All beautifully laid out in non-judgmental language, clouding what is clear, sifting flour into the broth. Crafting an approach, don’t you love it? Crafting takes teams and years and lots of dough, so it’s that last line that’s the core of the Wikipedia text. How do we deter abusive lawsuits and still support valid good faith claims? So far, crafting hasn’t slowed the money crowd from using law for opposing purposes--burying their critics in an avalanche of legal costs. Are you really willing to go broke fighting Big Oil on the Keystone XL Pipeline or fear of fracking (FOF, my personal acronym) in your back yard?
Which delivers us to my point and, I know, it’s taken almost 500 words to do that.
SLAPP legislation may not hit your personal pocketbook, but it deters others from risking their nest-egg and reputation on your behalf. If you’re like me, you may feel strongly for or against some environmental or health issue, but you’re not bloody likely to be out there in the rain and cold, fighting for what’s right as you see it.
That puts American justice and the rule of law very much on the line.

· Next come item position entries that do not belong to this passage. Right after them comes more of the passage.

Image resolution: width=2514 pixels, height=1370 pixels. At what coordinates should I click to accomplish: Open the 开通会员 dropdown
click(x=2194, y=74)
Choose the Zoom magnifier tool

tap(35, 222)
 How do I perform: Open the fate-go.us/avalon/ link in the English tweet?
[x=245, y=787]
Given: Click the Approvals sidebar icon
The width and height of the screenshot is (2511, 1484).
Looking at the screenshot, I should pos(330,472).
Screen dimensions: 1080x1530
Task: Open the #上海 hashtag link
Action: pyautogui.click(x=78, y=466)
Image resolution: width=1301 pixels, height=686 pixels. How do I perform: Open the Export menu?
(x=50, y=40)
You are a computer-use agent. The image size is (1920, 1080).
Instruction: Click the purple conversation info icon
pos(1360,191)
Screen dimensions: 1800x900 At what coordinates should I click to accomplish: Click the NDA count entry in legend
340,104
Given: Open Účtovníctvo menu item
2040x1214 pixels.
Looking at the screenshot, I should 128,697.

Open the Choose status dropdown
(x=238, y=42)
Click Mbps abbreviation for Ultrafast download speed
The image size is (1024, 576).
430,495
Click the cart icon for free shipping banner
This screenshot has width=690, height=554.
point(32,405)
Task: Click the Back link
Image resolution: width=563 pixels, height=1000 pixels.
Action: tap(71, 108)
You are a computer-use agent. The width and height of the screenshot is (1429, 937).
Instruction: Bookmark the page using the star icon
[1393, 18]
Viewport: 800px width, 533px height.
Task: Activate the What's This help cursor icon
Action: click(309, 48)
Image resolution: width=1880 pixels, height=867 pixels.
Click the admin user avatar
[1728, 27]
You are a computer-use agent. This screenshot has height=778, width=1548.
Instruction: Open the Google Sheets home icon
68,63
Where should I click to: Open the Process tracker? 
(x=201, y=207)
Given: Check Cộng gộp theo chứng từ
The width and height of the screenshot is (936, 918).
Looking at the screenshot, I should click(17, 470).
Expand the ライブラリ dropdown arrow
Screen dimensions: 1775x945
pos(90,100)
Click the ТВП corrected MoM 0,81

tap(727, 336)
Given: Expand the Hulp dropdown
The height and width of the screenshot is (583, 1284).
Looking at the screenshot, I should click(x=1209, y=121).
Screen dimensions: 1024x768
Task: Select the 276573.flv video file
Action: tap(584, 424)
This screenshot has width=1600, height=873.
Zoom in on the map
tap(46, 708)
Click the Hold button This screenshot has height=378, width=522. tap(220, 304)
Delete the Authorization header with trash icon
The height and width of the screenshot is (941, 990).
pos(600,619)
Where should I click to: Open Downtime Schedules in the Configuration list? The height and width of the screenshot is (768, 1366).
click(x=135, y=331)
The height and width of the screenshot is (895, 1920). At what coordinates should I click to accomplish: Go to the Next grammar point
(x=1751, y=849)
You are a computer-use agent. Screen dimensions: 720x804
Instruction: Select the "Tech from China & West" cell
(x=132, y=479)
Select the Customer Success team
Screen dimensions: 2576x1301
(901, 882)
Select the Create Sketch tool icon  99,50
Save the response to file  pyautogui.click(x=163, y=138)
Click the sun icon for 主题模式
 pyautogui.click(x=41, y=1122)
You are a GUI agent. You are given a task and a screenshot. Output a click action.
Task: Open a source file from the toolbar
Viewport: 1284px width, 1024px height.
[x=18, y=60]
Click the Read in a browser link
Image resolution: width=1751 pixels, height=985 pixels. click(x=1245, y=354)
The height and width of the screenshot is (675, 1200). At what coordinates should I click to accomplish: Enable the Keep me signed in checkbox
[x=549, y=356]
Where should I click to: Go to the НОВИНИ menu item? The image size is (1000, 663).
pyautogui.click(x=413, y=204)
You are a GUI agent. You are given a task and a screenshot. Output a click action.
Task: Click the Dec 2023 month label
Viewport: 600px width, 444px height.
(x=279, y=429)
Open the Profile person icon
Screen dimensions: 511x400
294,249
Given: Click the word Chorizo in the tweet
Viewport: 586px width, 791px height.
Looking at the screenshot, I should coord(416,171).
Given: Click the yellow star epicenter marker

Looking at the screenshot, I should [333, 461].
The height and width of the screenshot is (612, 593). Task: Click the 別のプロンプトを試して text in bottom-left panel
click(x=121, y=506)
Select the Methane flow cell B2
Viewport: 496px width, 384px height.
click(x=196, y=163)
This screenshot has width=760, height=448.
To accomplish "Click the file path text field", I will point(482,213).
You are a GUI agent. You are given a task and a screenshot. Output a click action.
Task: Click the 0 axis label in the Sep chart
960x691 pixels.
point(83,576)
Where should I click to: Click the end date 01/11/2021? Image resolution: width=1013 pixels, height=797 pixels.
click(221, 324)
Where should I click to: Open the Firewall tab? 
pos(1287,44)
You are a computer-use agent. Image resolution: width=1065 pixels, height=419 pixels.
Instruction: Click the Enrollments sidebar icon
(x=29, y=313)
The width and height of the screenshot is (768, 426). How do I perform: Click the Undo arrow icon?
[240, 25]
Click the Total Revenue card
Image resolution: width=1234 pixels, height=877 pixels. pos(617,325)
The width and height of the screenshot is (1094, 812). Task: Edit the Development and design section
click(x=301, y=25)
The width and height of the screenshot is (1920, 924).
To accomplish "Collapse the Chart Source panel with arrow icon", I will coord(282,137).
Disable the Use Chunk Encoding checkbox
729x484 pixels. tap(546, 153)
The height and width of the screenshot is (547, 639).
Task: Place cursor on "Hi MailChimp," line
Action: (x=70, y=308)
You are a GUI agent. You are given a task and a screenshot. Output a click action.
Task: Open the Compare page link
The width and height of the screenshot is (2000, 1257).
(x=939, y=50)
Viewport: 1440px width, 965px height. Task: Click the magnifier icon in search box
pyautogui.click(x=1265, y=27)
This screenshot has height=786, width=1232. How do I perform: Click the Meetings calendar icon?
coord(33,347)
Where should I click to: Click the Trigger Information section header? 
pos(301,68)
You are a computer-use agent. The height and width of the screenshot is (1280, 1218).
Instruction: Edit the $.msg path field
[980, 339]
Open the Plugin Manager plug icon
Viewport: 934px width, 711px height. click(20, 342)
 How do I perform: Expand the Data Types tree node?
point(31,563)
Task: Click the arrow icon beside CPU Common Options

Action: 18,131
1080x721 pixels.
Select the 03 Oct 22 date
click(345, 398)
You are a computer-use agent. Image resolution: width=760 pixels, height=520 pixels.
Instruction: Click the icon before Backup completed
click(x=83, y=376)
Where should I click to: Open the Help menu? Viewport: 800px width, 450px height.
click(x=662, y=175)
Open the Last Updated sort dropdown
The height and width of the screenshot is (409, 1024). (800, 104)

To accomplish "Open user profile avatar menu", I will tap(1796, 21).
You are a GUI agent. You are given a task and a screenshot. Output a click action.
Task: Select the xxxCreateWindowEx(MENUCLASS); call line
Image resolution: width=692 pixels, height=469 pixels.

Recognizing that, twenty-eight states (and the District of Columbia) have enacted anti-SLAPP legislation. By God the states may step in and finally save us when our United States Congress can’t find their ass with both hands. But that leaves twenty-two where these lawsuits can be brought and Big Money has the deep pockets to ‘shop’ their lawsuit to a favorable venue. Unfortunately, the suit doesn’t have to be brought in the state where you reside or even where the complaint exists. So a common strategy is ‘forum shopping,’ where the big guys hunt down courts and judges and juries to their liking.
It’s a stacked-deck, both expense and justice wise. As they say, “money talks, but it don’t sing and dance.” That part in the musical is played by another Mo-Town robed bunch, the Supremes.
But we have fifty other Supreme Courts in the states. New York Supreme Court Judge Nicholas Colabella said, "Short of a gun to the head, a greater threat to First Amendment expression than SLAPPs can scarcely be imagined." New York is among the states with anti-SLAPP legislation. Come to think of it, the only greater gun to our head I can think of is the machine gun the Supreme Court gave corporations to express free speech with a megaphone.
But, what the hell, succumbing to fear, intimidation, mounting legal costs or simple exhaustion is the new American way.